* Available data *
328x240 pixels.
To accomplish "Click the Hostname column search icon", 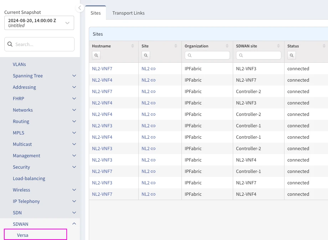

==

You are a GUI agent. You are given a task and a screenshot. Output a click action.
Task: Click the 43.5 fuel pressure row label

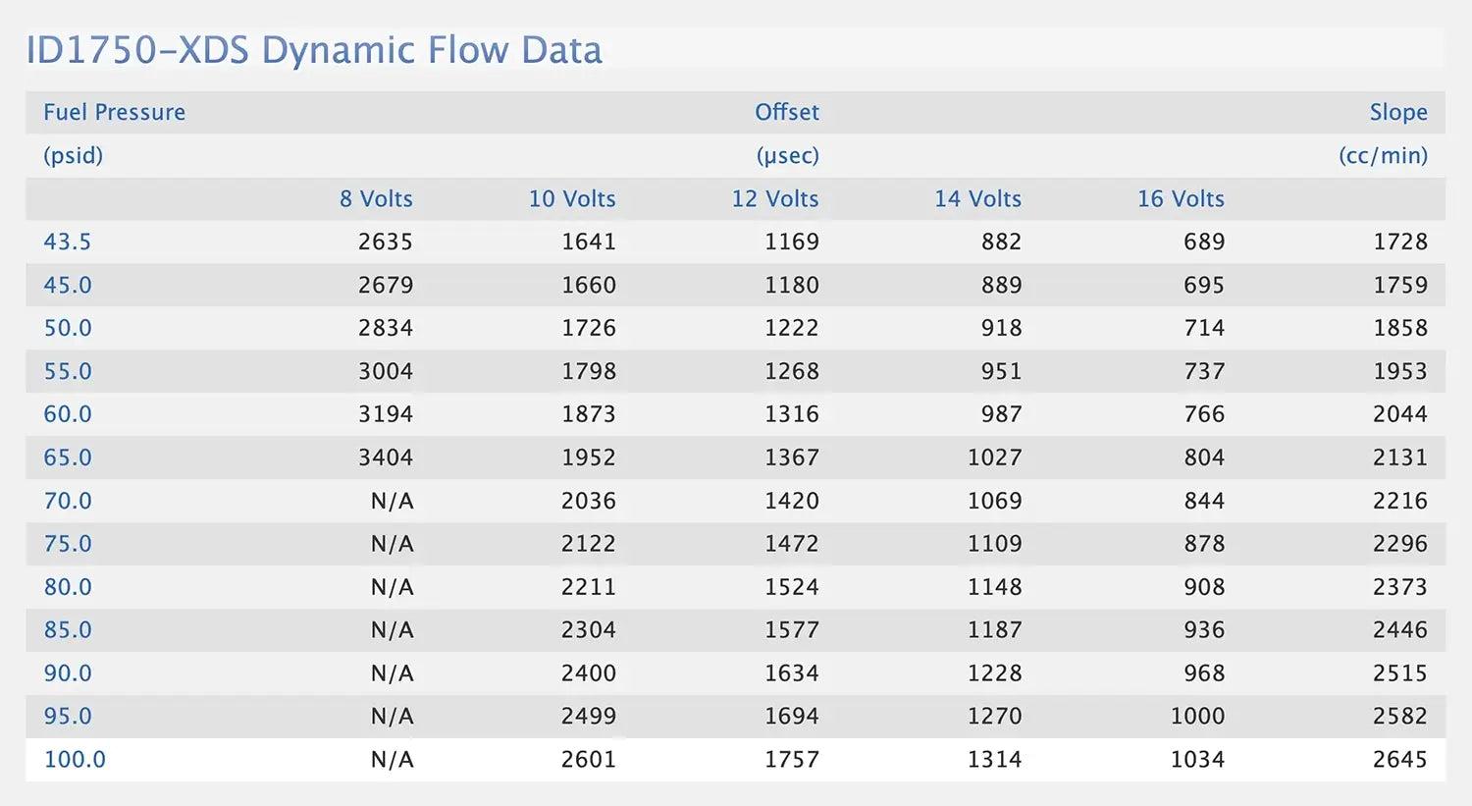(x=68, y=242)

* Problem *
Within the listing above, find the line containing "328x240 pixels." and the line containing "the Hostname column". Transcribe them and everything between them exactly, leaving out the pictures.

* Completed task *
328x240 pixels.
To accomplish "Click the Hostname column search icon", 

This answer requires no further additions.